** Opening SOURCE MATERIAL block **

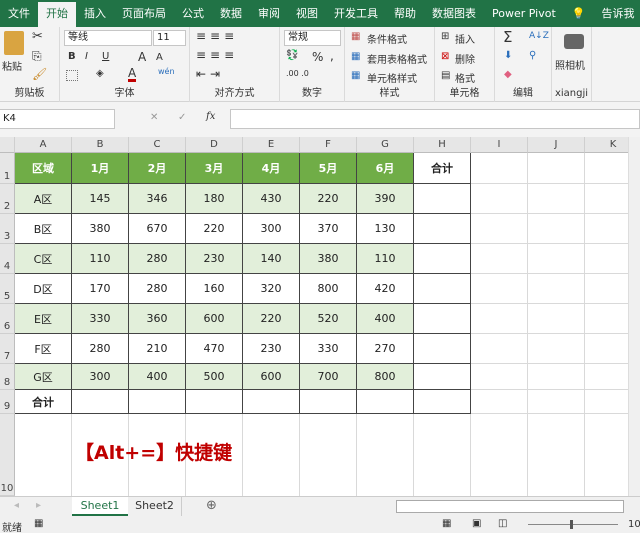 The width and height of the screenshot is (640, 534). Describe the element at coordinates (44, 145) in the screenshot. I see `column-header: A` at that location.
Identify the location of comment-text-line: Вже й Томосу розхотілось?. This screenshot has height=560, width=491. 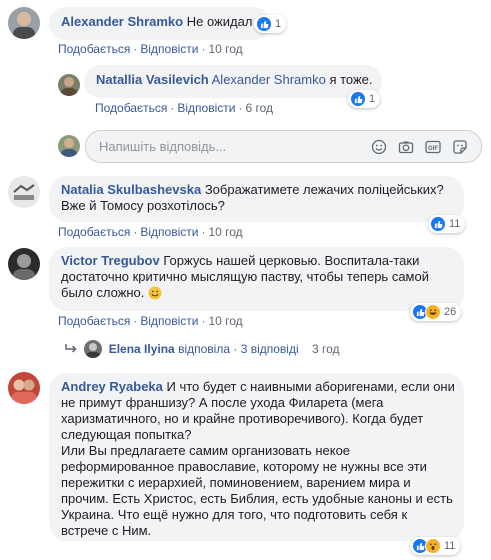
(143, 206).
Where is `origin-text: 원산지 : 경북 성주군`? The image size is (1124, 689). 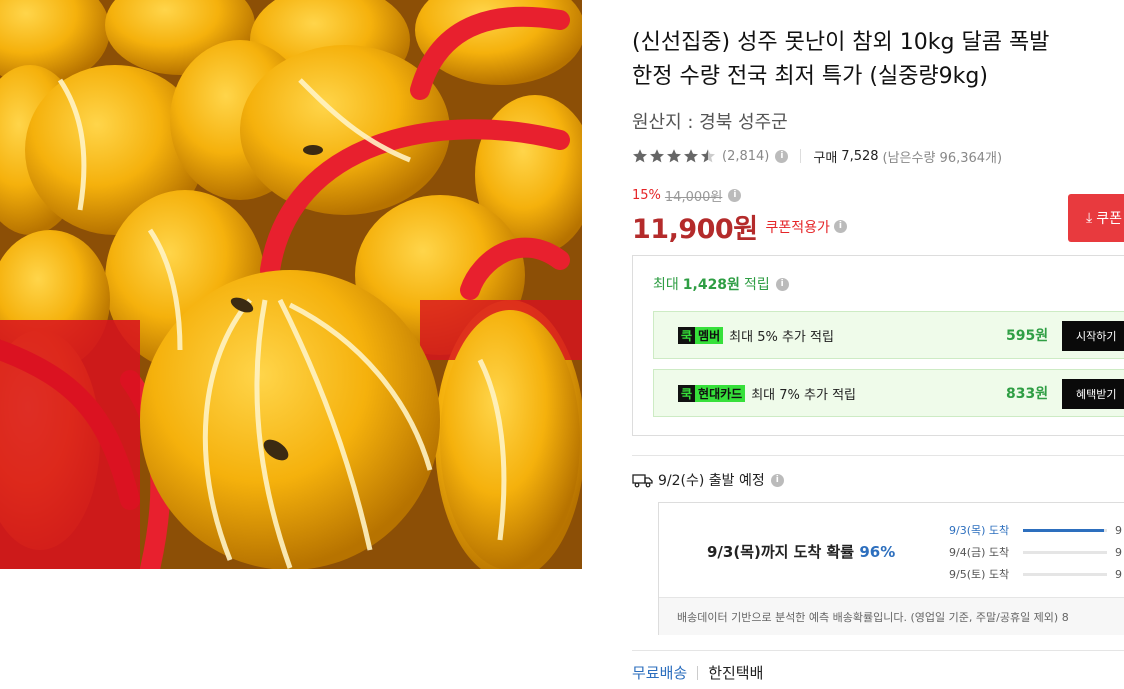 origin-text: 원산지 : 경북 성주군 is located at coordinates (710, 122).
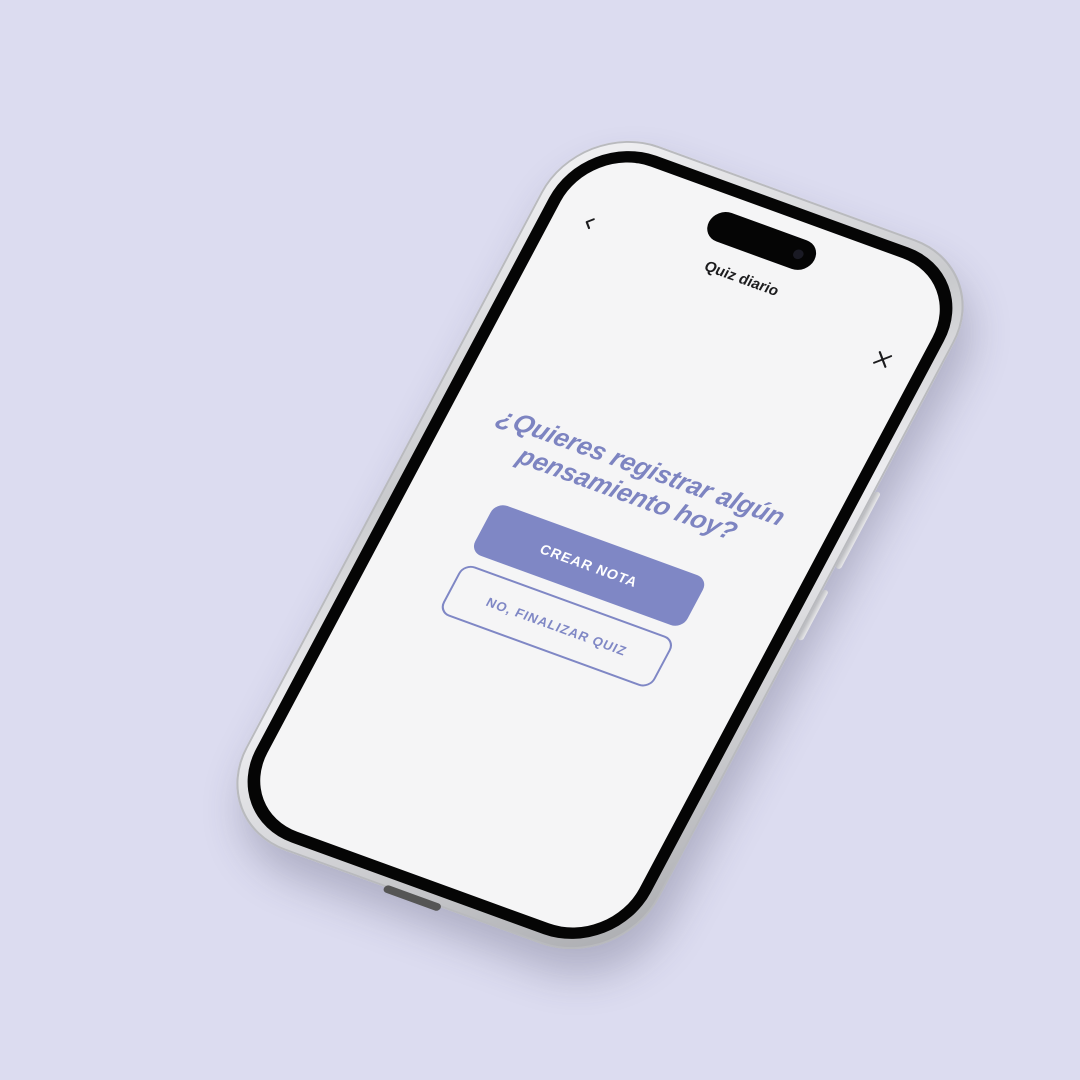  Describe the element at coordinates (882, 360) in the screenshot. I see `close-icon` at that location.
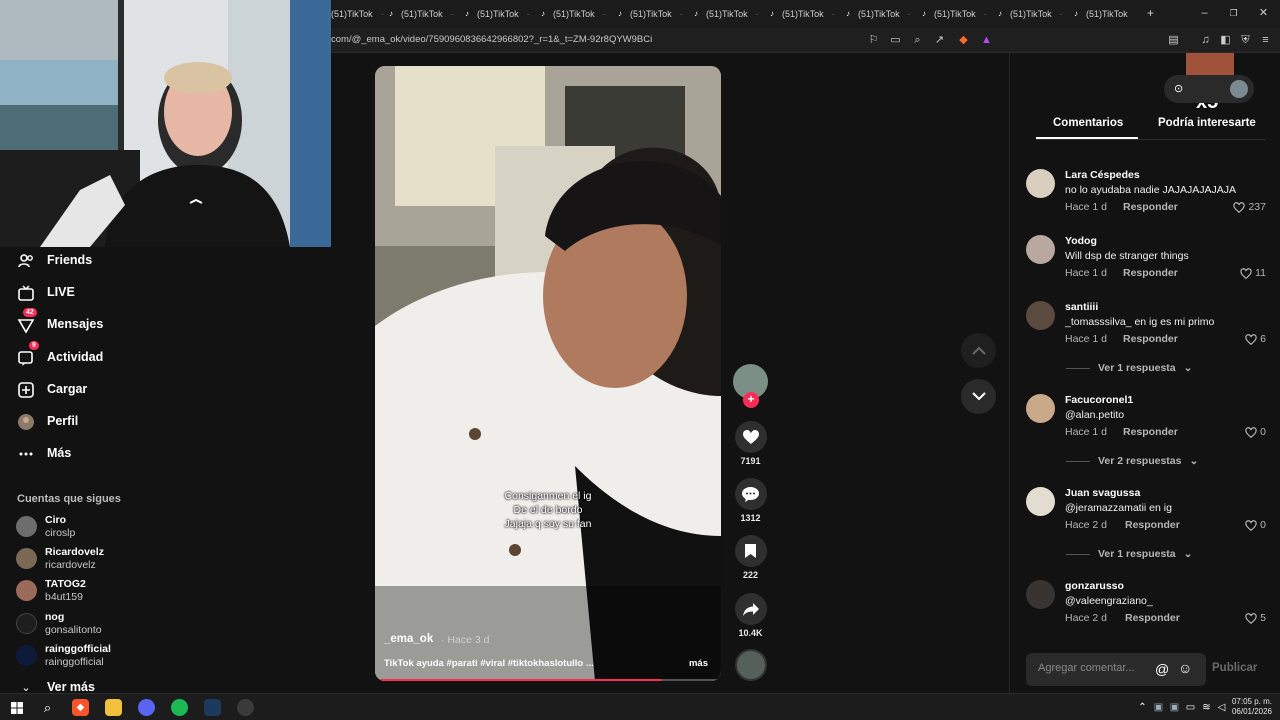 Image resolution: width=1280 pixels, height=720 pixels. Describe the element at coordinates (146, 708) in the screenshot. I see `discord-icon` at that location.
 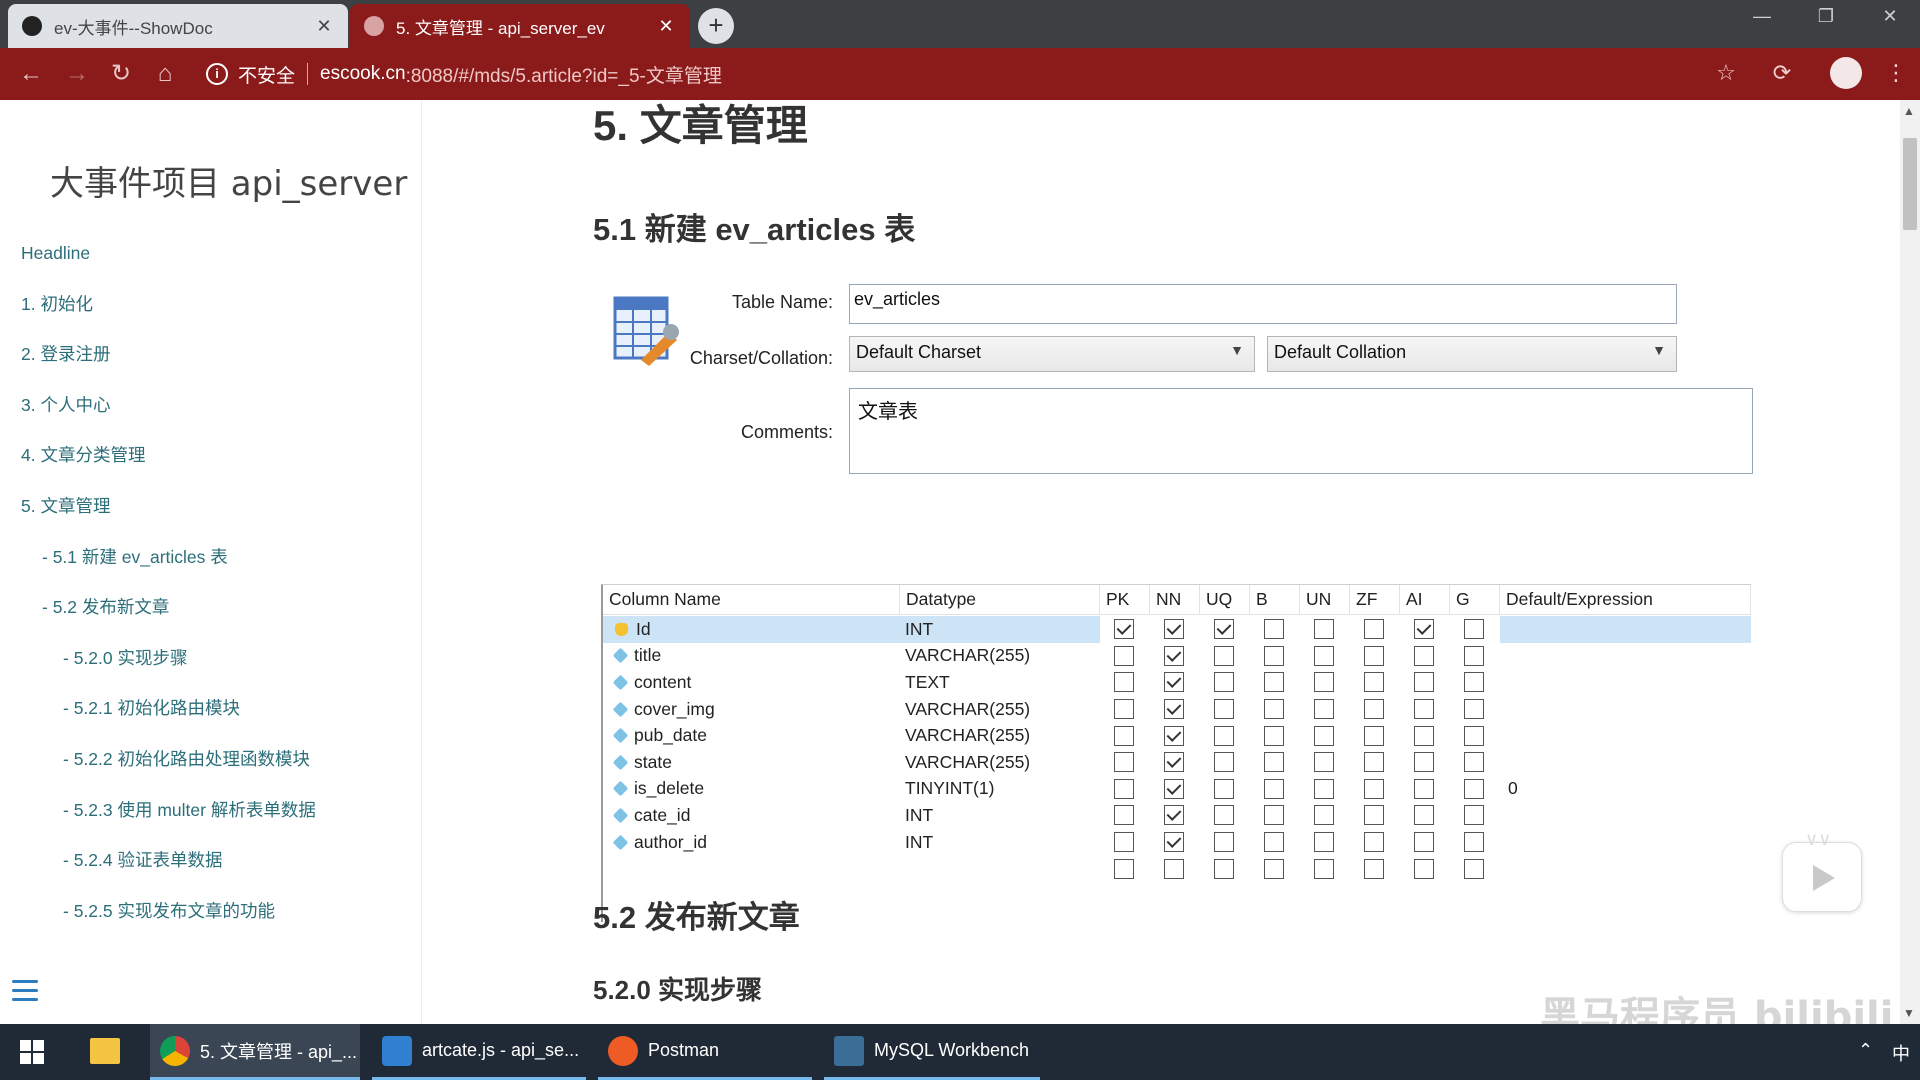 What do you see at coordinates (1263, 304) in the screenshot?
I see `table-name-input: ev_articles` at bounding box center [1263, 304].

** Closing SOURCE MATERIAL block **

> _DIRECTIONS_
Repeat the material word for word, starting with its first line and going on through the line that contains "(143, 206).". Leave the pictures out.

> _SOLUTION TO THIS TASK_
 The width and height of the screenshot is (640, 534). Describe the element at coordinates (44, 145) in the screenshot. I see `column-header: A` at that location.
Identify the location of comment-text-line: Вже й Томосу розхотілось?. This screenshot has height=560, width=491. 
(143, 206).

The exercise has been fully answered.